● **WHAT THE EXERCISE ASKS**: Please set out the material below as a numbered list, leaving out any blank lines.

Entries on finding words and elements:
--- BEGIN ---
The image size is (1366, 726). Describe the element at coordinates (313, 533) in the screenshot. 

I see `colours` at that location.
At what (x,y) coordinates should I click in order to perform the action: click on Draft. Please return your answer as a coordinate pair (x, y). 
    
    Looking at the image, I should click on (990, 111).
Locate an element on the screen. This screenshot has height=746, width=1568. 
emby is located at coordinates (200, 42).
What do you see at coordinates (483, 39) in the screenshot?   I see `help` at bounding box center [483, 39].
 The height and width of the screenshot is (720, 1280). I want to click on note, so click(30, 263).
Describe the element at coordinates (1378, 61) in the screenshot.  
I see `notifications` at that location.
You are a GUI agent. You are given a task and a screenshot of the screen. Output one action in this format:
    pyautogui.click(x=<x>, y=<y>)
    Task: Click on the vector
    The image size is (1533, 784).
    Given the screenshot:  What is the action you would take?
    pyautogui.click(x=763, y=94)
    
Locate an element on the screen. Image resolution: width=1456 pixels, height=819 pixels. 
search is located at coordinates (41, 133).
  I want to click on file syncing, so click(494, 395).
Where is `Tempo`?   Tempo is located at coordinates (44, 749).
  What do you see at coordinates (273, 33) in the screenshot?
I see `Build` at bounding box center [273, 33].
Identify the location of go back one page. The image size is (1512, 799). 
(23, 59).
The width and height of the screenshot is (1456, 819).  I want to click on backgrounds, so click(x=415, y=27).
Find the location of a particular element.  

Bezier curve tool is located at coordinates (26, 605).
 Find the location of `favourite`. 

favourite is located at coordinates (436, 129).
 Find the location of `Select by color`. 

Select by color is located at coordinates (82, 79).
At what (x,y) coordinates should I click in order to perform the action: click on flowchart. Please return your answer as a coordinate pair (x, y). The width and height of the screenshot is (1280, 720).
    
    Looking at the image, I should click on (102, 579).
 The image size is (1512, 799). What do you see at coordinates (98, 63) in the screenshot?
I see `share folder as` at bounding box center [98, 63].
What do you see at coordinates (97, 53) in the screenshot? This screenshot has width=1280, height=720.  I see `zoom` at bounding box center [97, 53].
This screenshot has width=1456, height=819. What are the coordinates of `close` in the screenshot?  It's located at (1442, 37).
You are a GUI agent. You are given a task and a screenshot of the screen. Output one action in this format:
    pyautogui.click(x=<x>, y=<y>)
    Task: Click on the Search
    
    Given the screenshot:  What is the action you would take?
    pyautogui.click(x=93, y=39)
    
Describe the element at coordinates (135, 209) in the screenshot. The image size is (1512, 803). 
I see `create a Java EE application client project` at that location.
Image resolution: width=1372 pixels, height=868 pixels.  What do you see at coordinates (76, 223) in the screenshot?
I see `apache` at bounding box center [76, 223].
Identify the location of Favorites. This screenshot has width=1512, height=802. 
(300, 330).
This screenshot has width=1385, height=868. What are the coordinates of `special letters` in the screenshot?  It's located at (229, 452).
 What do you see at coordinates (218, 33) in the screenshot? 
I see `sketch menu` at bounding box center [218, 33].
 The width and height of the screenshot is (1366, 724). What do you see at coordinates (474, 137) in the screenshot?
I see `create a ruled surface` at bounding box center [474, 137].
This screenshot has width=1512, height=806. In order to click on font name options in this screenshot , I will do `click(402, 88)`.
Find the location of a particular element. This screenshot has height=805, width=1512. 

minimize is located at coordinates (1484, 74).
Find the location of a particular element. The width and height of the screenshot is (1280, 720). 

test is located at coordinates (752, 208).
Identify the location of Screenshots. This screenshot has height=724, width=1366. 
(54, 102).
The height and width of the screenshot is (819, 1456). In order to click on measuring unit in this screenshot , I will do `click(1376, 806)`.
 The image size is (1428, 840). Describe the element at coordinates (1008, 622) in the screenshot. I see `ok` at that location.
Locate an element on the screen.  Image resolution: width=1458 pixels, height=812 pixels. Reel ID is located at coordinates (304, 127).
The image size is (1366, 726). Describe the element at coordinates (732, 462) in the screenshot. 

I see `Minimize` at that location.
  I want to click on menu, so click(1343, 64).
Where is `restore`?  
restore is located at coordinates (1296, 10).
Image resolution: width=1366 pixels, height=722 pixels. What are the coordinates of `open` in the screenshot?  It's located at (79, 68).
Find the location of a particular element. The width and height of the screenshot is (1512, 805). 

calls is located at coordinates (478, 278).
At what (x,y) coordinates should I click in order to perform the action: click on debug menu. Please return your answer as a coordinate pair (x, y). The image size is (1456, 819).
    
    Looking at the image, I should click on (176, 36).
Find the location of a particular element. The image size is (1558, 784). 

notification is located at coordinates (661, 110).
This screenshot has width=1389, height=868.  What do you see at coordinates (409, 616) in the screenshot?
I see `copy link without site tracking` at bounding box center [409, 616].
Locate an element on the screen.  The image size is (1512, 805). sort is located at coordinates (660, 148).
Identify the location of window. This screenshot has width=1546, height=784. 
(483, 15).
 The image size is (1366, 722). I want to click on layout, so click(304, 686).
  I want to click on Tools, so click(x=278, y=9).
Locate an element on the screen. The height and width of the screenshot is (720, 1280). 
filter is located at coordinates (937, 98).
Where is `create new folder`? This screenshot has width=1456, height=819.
--- END ---
● **RESPONSE BELOW**:
1. The image size is (1366, 726). Describe the element at coordinates (313, 533) in the screenshot. 
2. I see `colours` at that location.
3. At what (x,y) coordinates should I click in order to perform the action: click on Draft. Please return your answer as a coordinate pair (x, y). 
4.     Looking at the image, I should click on (990, 111).
5. Locate an element on the screen. This screenshot has height=746, width=1568. 
6. emby is located at coordinates (200, 42).
7. What do you see at coordinates (483, 39) in the screenshot?   I see `help` at bounding box center [483, 39].
8.  The height and width of the screenshot is (720, 1280). I want to click on note, so click(30, 263).
9. Describe the element at coordinates (1378, 61) in the screenshot.  
10. I see `notifications` at that location.
11. You are a GUI agent. You are given a task and a screenshot of the screen. Output one action in this format:
12.     pyautogui.click(x=<x>, y=<y>)
13.     Task: Click on the vector
14.     The image size is (1533, 784).
15.     Given the screenshot:  What is the action you would take?
16.     pyautogui.click(x=763, y=94)
17. Locate an element on the screen. Image resolution: width=1456 pixels, height=819 pixels. 
18. search is located at coordinates (41, 133).
19.   I want to click on file syncing, so click(494, 395).
20. Where is `Tempo`?   Tempo is located at coordinates (44, 749).
21.   What do you see at coordinates (273, 33) in the screenshot?
22. I see `Build` at bounding box center [273, 33].
23. Identify the location of go back one page. The image size is (1512, 799). 
24. (23, 59).
25. The width and height of the screenshot is (1456, 819).  I want to click on backgrounds, so click(x=415, y=27).
26. Find the location of a particular element.  
27. Bezier curve tool is located at coordinates (26, 605).
28.  Find the location of `favourite`. 
29. favourite is located at coordinates (436, 129).
30.  Find the location of `Select by color`. 
31. Select by color is located at coordinates (82, 79).
32. At what (x,y) coordinates should I click in order to perform the action: click on flowchart. Please return your answer as a coordinate pair (x, y). The width and height of the screenshot is (1280, 720).
33.     Looking at the image, I should click on (102, 579).
34.  The image size is (1512, 799). What do you see at coordinates (98, 63) in the screenshot?
35. I see `share folder as` at bounding box center [98, 63].
36. What do you see at coordinates (97, 53) in the screenshot? This screenshot has width=1280, height=720.  I see `zoom` at bounding box center [97, 53].
37. This screenshot has width=1456, height=819. What are the coordinates of `close` in the screenshot?  It's located at (1442, 37).
38. You are a GUI agent. You are given a task and a screenshot of the screen. Output one action in this format:
39.     pyautogui.click(x=<x>, y=<y>)
40.     Task: Click on the Search
41.     Given the screenshot:  What is the action you would take?
42.     pyautogui.click(x=93, y=39)
43. Describe the element at coordinates (135, 209) in the screenshot. The image size is (1512, 803). 
44. I see `create a Java EE application client project` at that location.
45. Image resolution: width=1372 pixels, height=868 pixels.  What do you see at coordinates (76, 223) in the screenshot?
46. I see `apache` at bounding box center [76, 223].
47. Identify the location of Favorites. This screenshot has width=1512, height=802. 
48. (300, 330).
49. This screenshot has width=1385, height=868. What are the coordinates of `special letters` in the screenshot?  It's located at (229, 452).
50.  What do you see at coordinates (218, 33) in the screenshot? 
51. I see `sketch menu` at bounding box center [218, 33].
52.  The width and height of the screenshot is (1366, 724). What do you see at coordinates (474, 137) in the screenshot?
53. I see `create a ruled surface` at bounding box center [474, 137].
54. This screenshot has width=1512, height=806. In order to click on font name options in this screenshot , I will do `click(402, 88)`.
55. Find the location of a particular element. This screenshot has height=805, width=1512. 
56. minimize is located at coordinates (1484, 74).
57. Find the location of a particular element. The width and height of the screenshot is (1280, 720). 
58. test is located at coordinates (752, 208).
59. Identify the location of Screenshots. This screenshot has height=724, width=1366. 
60. (54, 102).
61. The height and width of the screenshot is (819, 1456). In order to click on measuring unit in this screenshot , I will do `click(1376, 806)`.
62.  The image size is (1428, 840). Describe the element at coordinates (1008, 622) in the screenshot. I see `ok` at that location.
63. Locate an element on the screen.  Image resolution: width=1458 pixels, height=812 pixels. Reel ID is located at coordinates (304, 127).
64. The image size is (1366, 726). Describe the element at coordinates (732, 462) in the screenshot. 
65. I see `Minimize` at that location.
66.   I want to click on menu, so click(1343, 64).
67. Where is `restore`?  
68. restore is located at coordinates (1296, 10).
69. Image resolution: width=1366 pixels, height=722 pixels. What are the coordinates of `open` in the screenshot?  It's located at (79, 68).
70. Find the location of a particular element. The width and height of the screenshot is (1512, 805). 
71. calls is located at coordinates (478, 278).
72. At what (x,y) coordinates should I click in order to perform the action: click on debug menu. Please return your answer as a coordinate pair (x, y). The image size is (1456, 819).
73.     Looking at the image, I should click on (176, 36).
74. Find the location of a particular element. The image size is (1558, 784). 
75. notification is located at coordinates (661, 110).
76. This screenshot has width=1389, height=868.  What do you see at coordinates (409, 616) in the screenshot?
77. I see `copy link without site tracking` at bounding box center [409, 616].
78. Locate an element on the screen.  The image size is (1512, 805). sort is located at coordinates (660, 148).
79. Identify the location of window. This screenshot has width=1546, height=784. 
80. (483, 15).
81.  The image size is (1366, 722). I want to click on layout, so click(304, 686).
82.   I want to click on Tools, so click(x=278, y=9).
83. Locate an element on the screen. The height and width of the screenshot is (720, 1280). 
84. filter is located at coordinates (937, 98).
85. Where is `create new folder`? This screenshot has width=1456, height=819.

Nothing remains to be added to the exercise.